Life and adventures in The Hedge. Because you NEED an alligator in the backyard

Hedge Neighbors

No home is complete with out at least one crazy neighbor. The Hedge comes complete with crazy neighbors and people I cannot figure out.

            My newest hedge-mate qualifies as a little off. I would call him flat out crazy, but he’s both intelligent and informative. Perhaps, he’s just a boy who never grew up. We’ll just call him Fishing Dude.

            Fishing Dude is VERY into creatures. Apparently he has a reptile store, which explains almost everything.

            There’s been a new alligator in the hedge, the latest in a series. (The Hedge goes through alligators list my ex goes through women.) This alligator comes in around 4ft., which is enough to scare me silly. Not Fishing Dude – he’s tried to get into the lake to catch the alligator. Okay, not so much to catch the little dinosaur, instead he wants to play with the gator. Yes, you read that right.  Fishing Dude wants to play with the alligator.

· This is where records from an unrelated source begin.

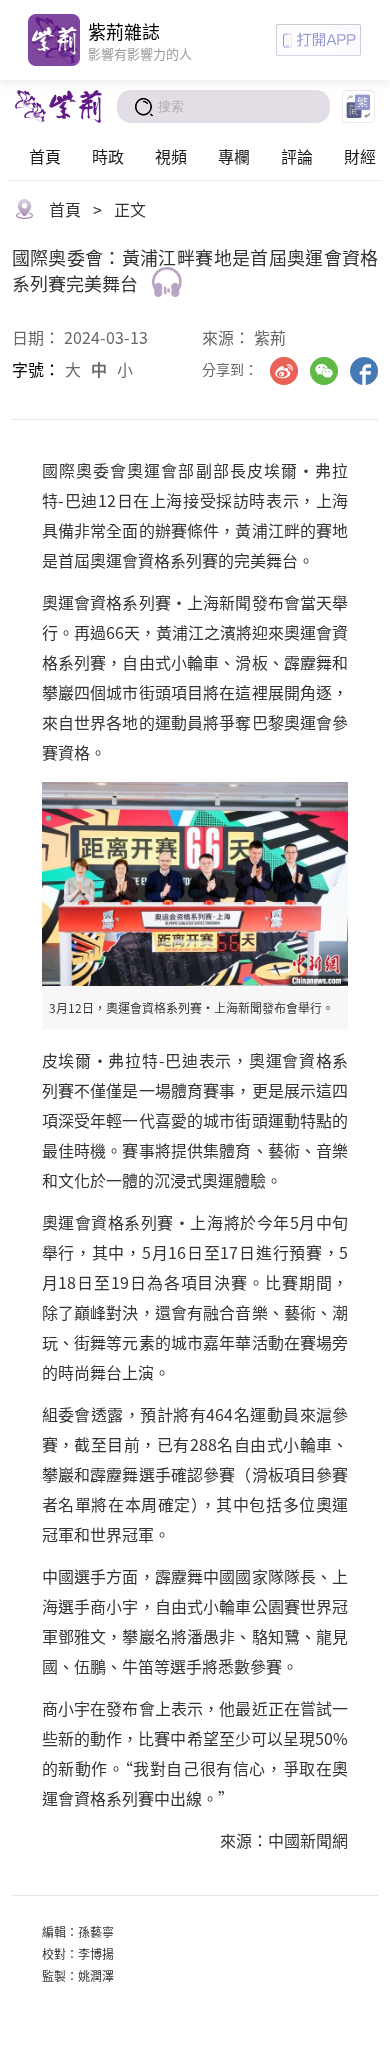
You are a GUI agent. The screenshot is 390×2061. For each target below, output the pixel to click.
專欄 (234, 156)
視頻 (171, 156)
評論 (297, 156)
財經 (360, 156)
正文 (130, 209)
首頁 (45, 156)
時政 (108, 156)
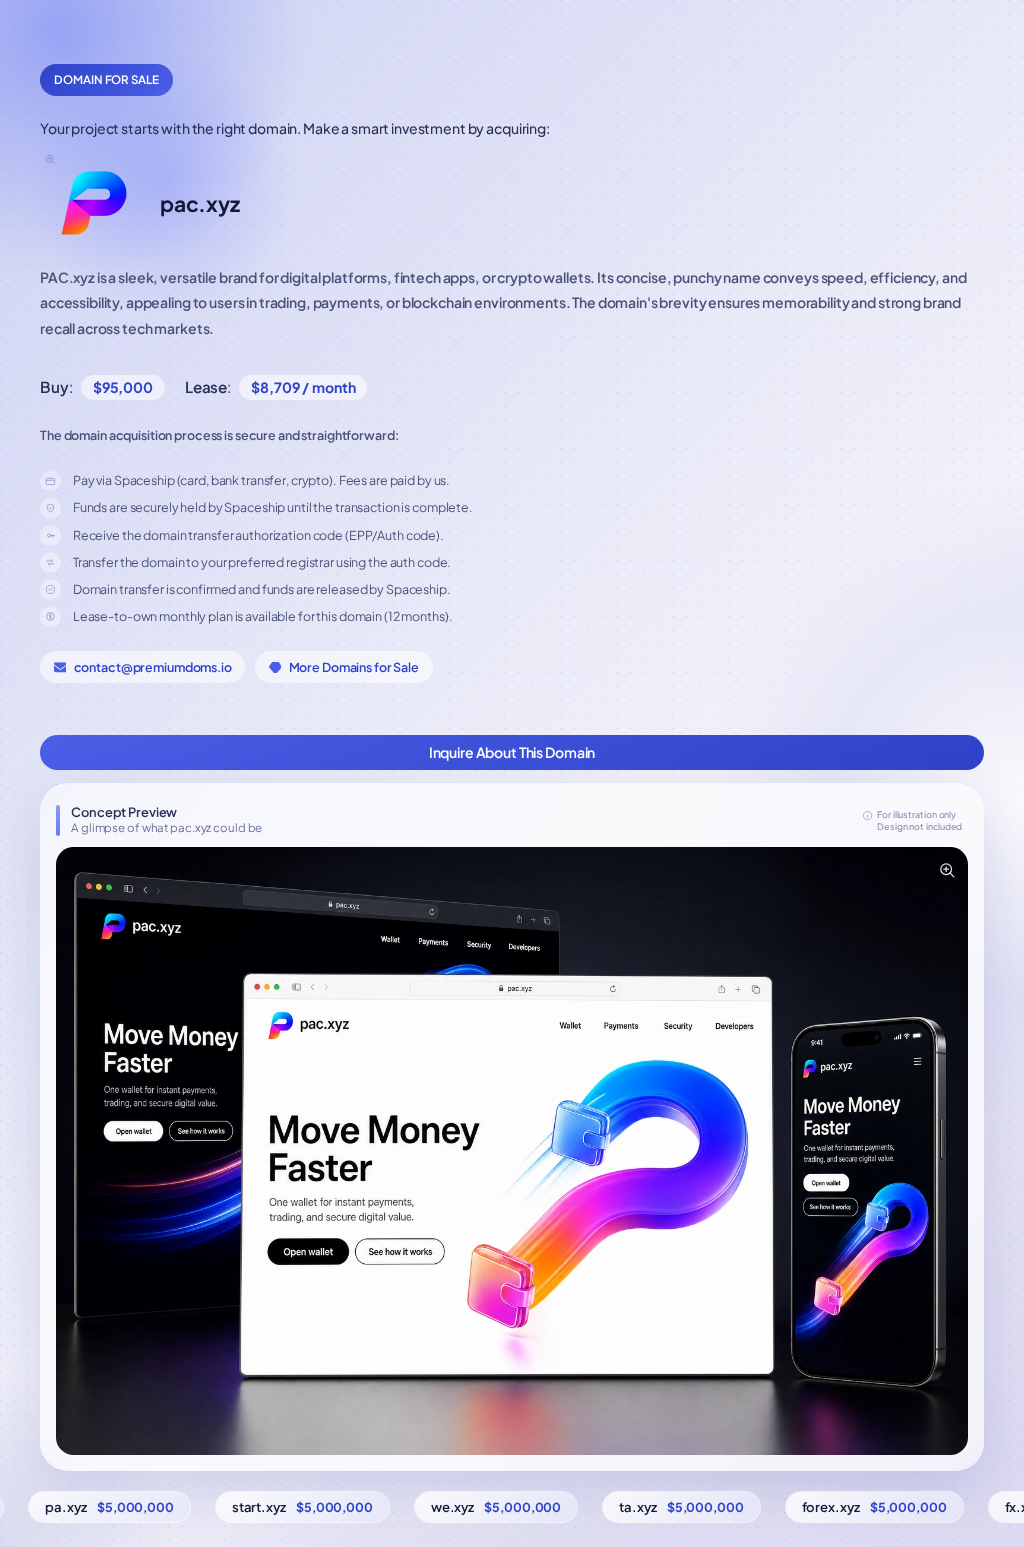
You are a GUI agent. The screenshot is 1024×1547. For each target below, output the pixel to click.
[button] (512, 1151)
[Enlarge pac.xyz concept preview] (946, 869)
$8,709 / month (303, 387)
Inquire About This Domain (512, 752)
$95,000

            Call me crazy, but playing with an alligator that happens to be almost my size is NOT my idea of fun.

            The thing is all the kids love when Fishing Dude is around. This is where that whole educational and informative aspect comes into play. Fishing Dude has led the kids on hikes around our pond; pointing out all kinds of fish in our pond -bass, gar, tilapia and more. Fishing Dude has taught my daughter to cast a net and how to correctly pick up a live fish. This man has let my girl see a gar up close, touch a turtle and, her helped identify an animal skeleton.

            I have watched him tromp around the lake with the kids at night – headlamps on – looking for critters. I cannot imagine letting my 3 year old stand 5ft from an alligator in the wild. Visions of a snatched kid dance through my head. Fishing Dude has done just that – and was very confident that the alligator would run away. He was right.

            Fishing Dude lets the kids get up close to wildlife. He touches fish. He chases alligators.  Fishing Dude does about a million things my girlie un-outdoorsy self would never consider.

            But Fishing Dude is a dad. I’ll give him credit for being a truly involved dad. I’d bet his kids look forward to their visits to their dad. Fishing Dude is a little eccentric and not what I would want in a husband. At the same time, I envy his ex-wife because this man REALLY wants to be with his kids.

            Yes, he’s 17 kinds of crazy, but a good kind of crazy.

            I see him out there on a Saturday night with his kids and his roommate’s kid. This little band is having a blast. My child is inside made because her dad blew her off one more time.

            I think about how really lucky those kids are to be playing out in the hedge with my crazy neighbor. When they knock on the door to see if my daughter can come out, I let her grab a light and venture out. I’m the protective mom, so I sit outside until they finish the adventure. My daughter returns dirtier and happier.

            In the end, there are some kinds of crazy this world could use more of – and crazy about kids is one of them.


Comments on: "Hedge Neighbors" (1)

  1. Sharon Capezzone said:

    LOL! Love it! Well said! Crazy about kids and wildlife is good crazy!